◆ **YOUR OBJECTIVE**
The answer must be an exact copy of the entries that follow, with all images removed.

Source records
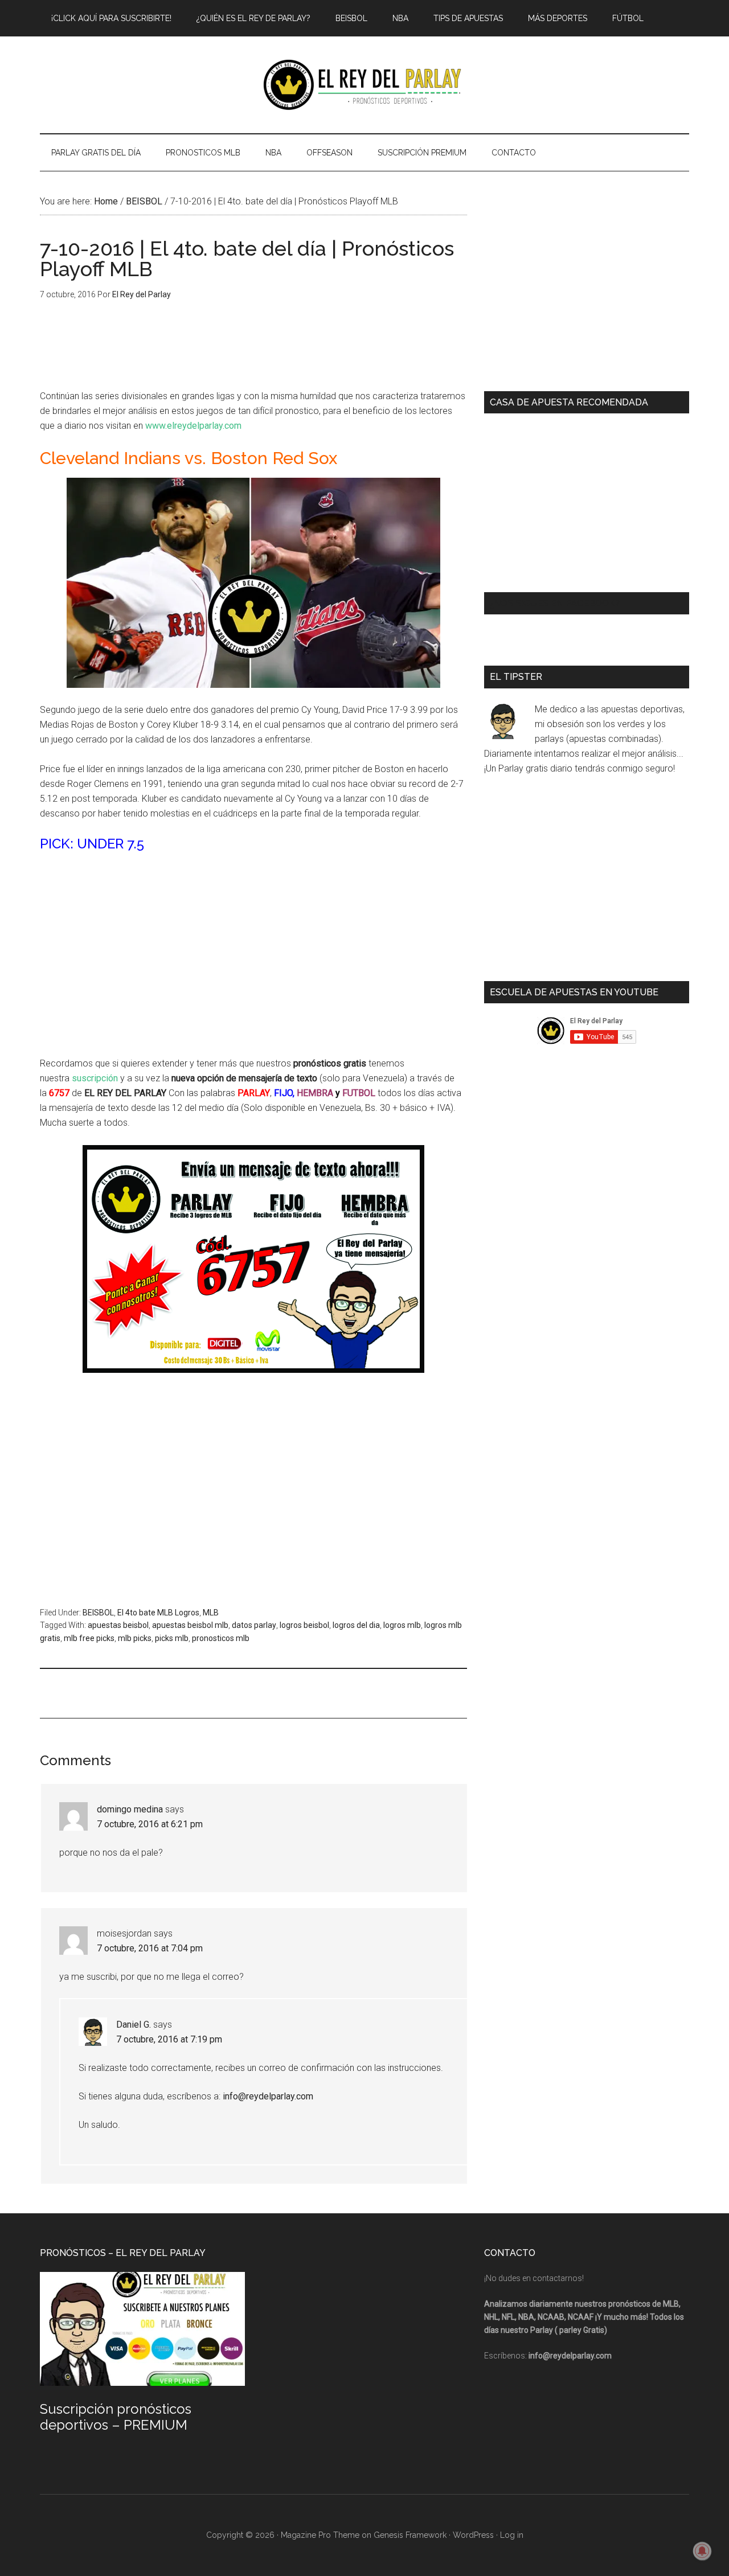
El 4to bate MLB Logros (158, 1612)
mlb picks (134, 1638)
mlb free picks (89, 1638)
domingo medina (130, 1809)
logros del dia (356, 1625)
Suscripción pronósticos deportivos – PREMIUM (115, 2417)
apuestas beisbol (118, 1625)
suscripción (95, 1078)
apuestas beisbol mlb (190, 1625)
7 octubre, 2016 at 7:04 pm (150, 1948)
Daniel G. (133, 2024)
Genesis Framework (410, 2535)
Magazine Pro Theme (320, 2535)
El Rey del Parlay (364, 84)
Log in (511, 2535)
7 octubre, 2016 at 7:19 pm (169, 2039)
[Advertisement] (253, 947)
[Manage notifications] (702, 2551)
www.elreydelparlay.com (193, 425)
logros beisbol (304, 1625)
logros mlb (402, 1625)
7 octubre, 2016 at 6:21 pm (150, 1824)
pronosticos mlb (220, 1638)
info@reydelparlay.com (268, 2096)
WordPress (473, 2535)
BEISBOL (98, 1612)
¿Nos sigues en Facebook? (555, 603)
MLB (211, 1612)
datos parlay (254, 1625)
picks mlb (172, 1638)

◆ **SOLUTION TO THIS EXERCISE**
El 4to bate MLB Logros (158, 1612)
mlb picks (134, 1638)
mlb free picks (89, 1638)
domingo medina (130, 1809)
logros del dia (356, 1625)
Suscripción pronósticos deportivos – PREMIUM (115, 2417)
apuestas beisbol (118, 1625)
suscripción (95, 1078)
apuestas beisbol mlb (190, 1625)
7 octubre, 2016 at 7:04 pm (150, 1948)
Daniel G. (133, 2024)
Genesis Framework (410, 2535)
Magazine Pro Theme (320, 2535)
El Rey del Parlay (364, 84)
Log in (511, 2535)
7 octubre, 2016 at 7:19 pm (169, 2039)
[Advertisement] (253, 947)
[Manage notifications] (702, 2551)
www.elreydelparlay.com (193, 425)
logros beisbol (304, 1625)
logros mlb (402, 1625)
7 octubre, 2016 at 6:21 pm (150, 1824)
pronosticos mlb (220, 1638)
info@reydelparlay.com (268, 2096)
WordPress (473, 2535)
BEISBOL (98, 1612)
¿Nos sigues en Facebook? (555, 603)
MLB (211, 1612)
datos parlay (254, 1625)
picks mlb (172, 1638)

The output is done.